Dosage form specific issues:
• Albumin: Product contains albumin; may carry a remote risk of virus transmission or hypersensitivity reaction.
Monitor for cardiopulmonary reactions in all patients; in high-risk patients (ie, unstable cardiopulmonary conditions), closely monitor blood pressure, heart rate, oxygen saturation, cardiac rhythm (during and for 30 minutes following infusion)
Pregnancy Risk Factor
Adverse events were observed in animal reproduction studies.
• Discuss specific use of drug and side effects with patient as it relates to treatment. (HCAHPS: During this hospital stay, were you given any medicine that you had not taken before? Before giving you any new medicine, how often did hospital staff tell you what the medicine was for? How often did hospital staff describe possible side effects in a way you could understand?)

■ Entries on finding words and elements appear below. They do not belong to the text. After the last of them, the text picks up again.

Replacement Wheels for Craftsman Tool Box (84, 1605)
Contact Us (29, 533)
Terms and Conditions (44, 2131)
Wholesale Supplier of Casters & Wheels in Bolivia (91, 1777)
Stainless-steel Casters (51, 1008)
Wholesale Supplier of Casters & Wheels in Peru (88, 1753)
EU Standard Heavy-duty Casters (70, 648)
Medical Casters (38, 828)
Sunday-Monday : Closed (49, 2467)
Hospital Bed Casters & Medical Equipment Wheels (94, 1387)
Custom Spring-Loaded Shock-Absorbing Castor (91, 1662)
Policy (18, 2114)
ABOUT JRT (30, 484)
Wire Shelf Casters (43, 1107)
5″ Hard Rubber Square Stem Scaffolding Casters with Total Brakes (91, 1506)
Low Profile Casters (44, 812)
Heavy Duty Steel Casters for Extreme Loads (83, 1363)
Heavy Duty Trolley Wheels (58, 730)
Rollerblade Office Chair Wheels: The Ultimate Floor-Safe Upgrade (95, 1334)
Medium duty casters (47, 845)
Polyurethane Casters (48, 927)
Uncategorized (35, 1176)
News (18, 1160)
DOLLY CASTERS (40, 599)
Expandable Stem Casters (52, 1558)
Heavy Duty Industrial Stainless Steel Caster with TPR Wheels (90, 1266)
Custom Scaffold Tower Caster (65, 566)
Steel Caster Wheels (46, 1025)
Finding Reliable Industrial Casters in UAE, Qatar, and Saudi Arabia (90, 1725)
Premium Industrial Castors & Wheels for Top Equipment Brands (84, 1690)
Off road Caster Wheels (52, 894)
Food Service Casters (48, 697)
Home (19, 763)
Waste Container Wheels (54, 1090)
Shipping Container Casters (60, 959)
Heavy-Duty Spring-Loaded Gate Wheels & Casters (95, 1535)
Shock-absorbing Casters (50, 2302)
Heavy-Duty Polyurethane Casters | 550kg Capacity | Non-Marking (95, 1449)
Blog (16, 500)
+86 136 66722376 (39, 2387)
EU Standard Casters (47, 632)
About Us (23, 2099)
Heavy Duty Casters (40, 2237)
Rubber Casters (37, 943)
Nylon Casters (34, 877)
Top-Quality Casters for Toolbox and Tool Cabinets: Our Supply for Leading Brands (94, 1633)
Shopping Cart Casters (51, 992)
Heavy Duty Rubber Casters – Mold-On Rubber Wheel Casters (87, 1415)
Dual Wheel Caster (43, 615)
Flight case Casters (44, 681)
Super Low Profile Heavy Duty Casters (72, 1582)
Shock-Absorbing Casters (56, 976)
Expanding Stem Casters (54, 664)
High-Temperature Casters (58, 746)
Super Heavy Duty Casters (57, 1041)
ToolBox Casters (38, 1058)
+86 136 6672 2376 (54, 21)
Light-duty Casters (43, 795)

• Have patient report immediately to prescriber angina, arrhythmia, tachycardia, bradycardia, shortness of breath, dizziness, severe headache, wheezing, seizures, nausea, flushing, or passing out (HCAHPS).
• Educate patient about signs of a significant reaction (eg, wheezing; chest tightness; fever; itching; bad cough; blue skin color; seizures; or swelling of face, lips, tongue, or throat). Note: This is not a comprehensive list of all side effects. Patient should consult prescriber for additional questions.
Intended Use and Disclaimer: Should not be printed and given to patients. This information is intended to serve as a concise initial reference for healthcare professionals to use when discussing medications with a patient. You must ultimately rely on your own discretion, experience and judgment in diagnosing, treating and advising patients.